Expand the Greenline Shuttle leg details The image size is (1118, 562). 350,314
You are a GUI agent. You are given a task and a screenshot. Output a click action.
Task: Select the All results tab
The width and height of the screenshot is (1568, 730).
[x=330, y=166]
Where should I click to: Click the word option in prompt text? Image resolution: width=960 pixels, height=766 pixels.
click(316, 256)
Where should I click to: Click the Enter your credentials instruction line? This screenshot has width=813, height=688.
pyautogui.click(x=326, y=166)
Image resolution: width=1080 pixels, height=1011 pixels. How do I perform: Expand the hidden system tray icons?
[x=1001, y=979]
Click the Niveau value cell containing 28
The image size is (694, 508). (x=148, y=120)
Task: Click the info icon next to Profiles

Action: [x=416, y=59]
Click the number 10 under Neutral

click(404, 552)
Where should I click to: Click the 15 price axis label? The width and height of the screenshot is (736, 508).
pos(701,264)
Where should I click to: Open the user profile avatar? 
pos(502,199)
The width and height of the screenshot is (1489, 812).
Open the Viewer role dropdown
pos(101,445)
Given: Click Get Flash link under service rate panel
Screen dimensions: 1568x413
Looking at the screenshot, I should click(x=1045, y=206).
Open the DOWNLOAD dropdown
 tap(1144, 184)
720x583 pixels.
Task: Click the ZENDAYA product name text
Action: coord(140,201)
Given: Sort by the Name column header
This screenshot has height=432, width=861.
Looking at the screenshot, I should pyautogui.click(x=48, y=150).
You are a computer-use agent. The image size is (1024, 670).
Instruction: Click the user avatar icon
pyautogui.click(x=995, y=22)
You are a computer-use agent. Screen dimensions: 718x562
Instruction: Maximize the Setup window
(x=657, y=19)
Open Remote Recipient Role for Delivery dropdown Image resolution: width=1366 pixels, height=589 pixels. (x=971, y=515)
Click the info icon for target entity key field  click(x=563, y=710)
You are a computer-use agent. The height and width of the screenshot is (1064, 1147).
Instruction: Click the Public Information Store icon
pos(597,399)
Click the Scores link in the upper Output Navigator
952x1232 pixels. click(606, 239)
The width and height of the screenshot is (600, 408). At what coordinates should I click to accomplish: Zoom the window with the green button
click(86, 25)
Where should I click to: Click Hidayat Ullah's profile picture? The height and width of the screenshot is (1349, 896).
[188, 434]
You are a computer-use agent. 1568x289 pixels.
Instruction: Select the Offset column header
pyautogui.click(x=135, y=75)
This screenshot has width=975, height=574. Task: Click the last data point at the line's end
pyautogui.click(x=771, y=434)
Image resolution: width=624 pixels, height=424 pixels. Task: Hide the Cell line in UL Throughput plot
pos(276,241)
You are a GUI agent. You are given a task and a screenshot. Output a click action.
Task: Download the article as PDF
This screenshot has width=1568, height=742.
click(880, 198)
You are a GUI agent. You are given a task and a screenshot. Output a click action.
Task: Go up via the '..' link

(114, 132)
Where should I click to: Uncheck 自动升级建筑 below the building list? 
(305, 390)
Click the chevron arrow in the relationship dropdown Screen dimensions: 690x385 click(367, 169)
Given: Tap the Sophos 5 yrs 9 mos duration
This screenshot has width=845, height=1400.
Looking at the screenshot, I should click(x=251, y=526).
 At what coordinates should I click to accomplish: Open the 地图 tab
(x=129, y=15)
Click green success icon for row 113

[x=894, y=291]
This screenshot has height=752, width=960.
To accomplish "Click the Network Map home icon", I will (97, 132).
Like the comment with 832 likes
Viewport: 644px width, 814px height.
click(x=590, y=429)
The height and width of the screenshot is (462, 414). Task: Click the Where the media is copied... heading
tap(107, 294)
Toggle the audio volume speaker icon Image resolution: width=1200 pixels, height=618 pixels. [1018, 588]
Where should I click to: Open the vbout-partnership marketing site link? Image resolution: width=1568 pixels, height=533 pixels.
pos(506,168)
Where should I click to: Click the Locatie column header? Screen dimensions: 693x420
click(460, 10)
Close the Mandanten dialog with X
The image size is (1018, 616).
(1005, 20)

=== WHAT YOU ARE ASKED TO DO ===
The response should contain only a verbatim copy of the lines from the line with "The width and height of the screenshot is (600, 408)." to the final line of the records.

=== COMPLETED TASK ===
The width and height of the screenshot is (600, 408). At what coordinates should I click to accomplish: Zoom the window with the green button
click(86, 25)
Where should I click to: Click Hidayat Ullah's profile picture? The height and width of the screenshot is (1349, 896).
[188, 434]
You are a computer-use agent. 1568x289 pixels.
Instruction: Select the Offset column header
pyautogui.click(x=135, y=75)
This screenshot has width=975, height=574. Task: Click the last data point at the line's end
pyautogui.click(x=771, y=434)
Image resolution: width=624 pixels, height=424 pixels. Task: Hide the Cell line in UL Throughput plot
pos(276,241)
You are a GUI agent. You are given a task and a screenshot. Output a click action.
Task: Download the article as PDF
This screenshot has width=1568, height=742.
click(880, 198)
You are a GUI agent. You are given a task and a screenshot. Output a click action.
Task: Go up via the '..' link

(114, 132)
Where should I click to: Uncheck 自动升级建筑 below the building list? 
(305, 390)
Click the chevron arrow in the relationship dropdown Screen dimensions: 690x385 click(367, 169)
Given: Tap the Sophos 5 yrs 9 mos duration
This screenshot has width=845, height=1400.
Looking at the screenshot, I should click(x=251, y=526).
 At what coordinates should I click to accomplish: Open the 地图 tab
(x=129, y=15)
Click green success icon for row 113

[x=894, y=291]
This screenshot has height=752, width=960.
To accomplish "Click the Network Map home icon", I will (97, 132).
Like the comment with 832 likes
Viewport: 644px width, 814px height.
click(x=590, y=429)
The height and width of the screenshot is (462, 414). Task: Click the Where the media is copied... heading
tap(107, 294)
Toggle the audio volume speaker icon Image resolution: width=1200 pixels, height=618 pixels. [1018, 588]
Where should I click to: Open the vbout-partnership marketing site link? Image resolution: width=1568 pixels, height=533 pixels.
pos(506,168)
Where should I click to: Click the Locatie column header? Screen dimensions: 693x420
click(460, 10)
Close the Mandanten dialog with X
The image size is (1018, 616).
(1005, 20)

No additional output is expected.